El señor Roper no se limitó a halagar al joven obrero diciéndole: "Usted es bueno". Señaló específicamente los puntos en que su trabajo era superior. Elogiando un logro específico, en lugar de hacer una alabanza genera­lizada, el elogio se vuelve mucho más significativo para la persona a quien se lo dirige. A todos les agrada ser elogiados, pero cuando el elogio es específico, se lo re­cibe como sincero, no algo que la otra persona puede estar diciendo sólo para hacemos sentir bien.

Recordémoslo: todos anhelamos aprecio y reconoci­miento, y podríamos hacer casi cualquier cosa por lo­grarlo. Pero nadie quiere mentiras ni adulación.

Lo repetiré una vez más: los principios que se enseñan en este libro sólo funcionarán cuando provienen del co­razón. No estoy promoviendo trucos. Estoy hablando de un nuevo modo de vida.

No hablemos ya de cambiar a la gente.
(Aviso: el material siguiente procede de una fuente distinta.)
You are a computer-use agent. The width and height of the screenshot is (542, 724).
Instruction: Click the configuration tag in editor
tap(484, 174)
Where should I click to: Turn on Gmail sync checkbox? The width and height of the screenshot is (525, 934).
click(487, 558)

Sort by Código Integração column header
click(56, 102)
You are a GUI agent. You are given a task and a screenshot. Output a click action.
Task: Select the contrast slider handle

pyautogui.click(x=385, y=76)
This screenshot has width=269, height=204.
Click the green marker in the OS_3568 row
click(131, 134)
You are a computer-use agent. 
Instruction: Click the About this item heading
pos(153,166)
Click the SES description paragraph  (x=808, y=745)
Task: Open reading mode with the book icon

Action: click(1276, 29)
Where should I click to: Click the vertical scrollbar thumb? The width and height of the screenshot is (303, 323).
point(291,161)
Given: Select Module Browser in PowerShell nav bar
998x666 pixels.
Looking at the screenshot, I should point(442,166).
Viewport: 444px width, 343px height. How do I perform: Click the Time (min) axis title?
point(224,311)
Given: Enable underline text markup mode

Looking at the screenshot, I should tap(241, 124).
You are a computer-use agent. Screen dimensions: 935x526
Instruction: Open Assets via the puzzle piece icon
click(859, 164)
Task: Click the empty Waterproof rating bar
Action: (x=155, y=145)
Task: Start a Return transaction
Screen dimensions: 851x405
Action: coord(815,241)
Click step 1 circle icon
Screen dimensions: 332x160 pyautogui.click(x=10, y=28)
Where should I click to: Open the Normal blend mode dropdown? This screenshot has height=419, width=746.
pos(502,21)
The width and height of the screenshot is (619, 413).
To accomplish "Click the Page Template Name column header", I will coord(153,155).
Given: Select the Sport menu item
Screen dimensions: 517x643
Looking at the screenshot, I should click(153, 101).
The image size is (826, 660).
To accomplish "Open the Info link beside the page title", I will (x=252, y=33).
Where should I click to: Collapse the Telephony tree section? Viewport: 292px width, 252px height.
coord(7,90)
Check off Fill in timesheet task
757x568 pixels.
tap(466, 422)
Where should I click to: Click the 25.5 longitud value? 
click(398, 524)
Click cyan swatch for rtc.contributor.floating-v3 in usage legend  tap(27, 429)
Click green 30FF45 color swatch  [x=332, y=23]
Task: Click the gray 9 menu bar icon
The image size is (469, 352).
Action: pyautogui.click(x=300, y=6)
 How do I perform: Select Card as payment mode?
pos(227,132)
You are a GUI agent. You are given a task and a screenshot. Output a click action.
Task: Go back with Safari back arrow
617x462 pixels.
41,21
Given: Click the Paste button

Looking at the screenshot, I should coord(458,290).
Si usted y yo inspiramos a aquellos con quienes entramos en contacto para que comprendan los ocultos tesoros que poseen, podemos hacer mucho más que cambiarlos. Podemos transformarlos, literalmente.

¿Exageración? Escuche usted estas sabias palabras del profesor William James, de Harvard, el más distinguido psicólogo y filósofo, quizá, que ha tenido Norteamérica:

En comparación con lo que deberíamos ser, sólo estamos despiertos a medias. Solamente utilizamos una parte muy pequeña de nuestros recursos físicos y men­tales. En términos generales, el individuo humano vive así muy dentro de sus límites. Posee poderes de diver­sas suertes, que habitualmente no utiliza.

Sí, usted mismo posee poderes de diversas suertes que habitualmente no utiliza; y uno de esos poderes, que no utiliza en toda su extensión, es la mágica capacidad para elogiar a los demás e inspirarlos a comprender sus posibilidades latentes.

Las capacidades se marchitan bajo la crítica; florecen bajo el estímulo. De modo que para volverse un líder más eficaz de la gente utilice la

REGLA 6

Elogie el más pequeño progreso y, además, cada progreso. Sea "caluroso en su aprobación y generoso en sus elogios".